EXERCISE BRIEF
The line containing "Accessibilité : partiellement" marks where to begin. Write out that line and every line after it exactly, through the last line below.

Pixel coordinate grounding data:

####################

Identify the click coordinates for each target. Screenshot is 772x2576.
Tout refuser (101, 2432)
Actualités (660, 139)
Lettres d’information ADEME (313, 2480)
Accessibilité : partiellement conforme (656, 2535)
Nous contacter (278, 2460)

####################

RESULT OF THE EXERCISE
Accessibilité : partiellement conforme (656, 2535)
Nous contacter (278, 2460)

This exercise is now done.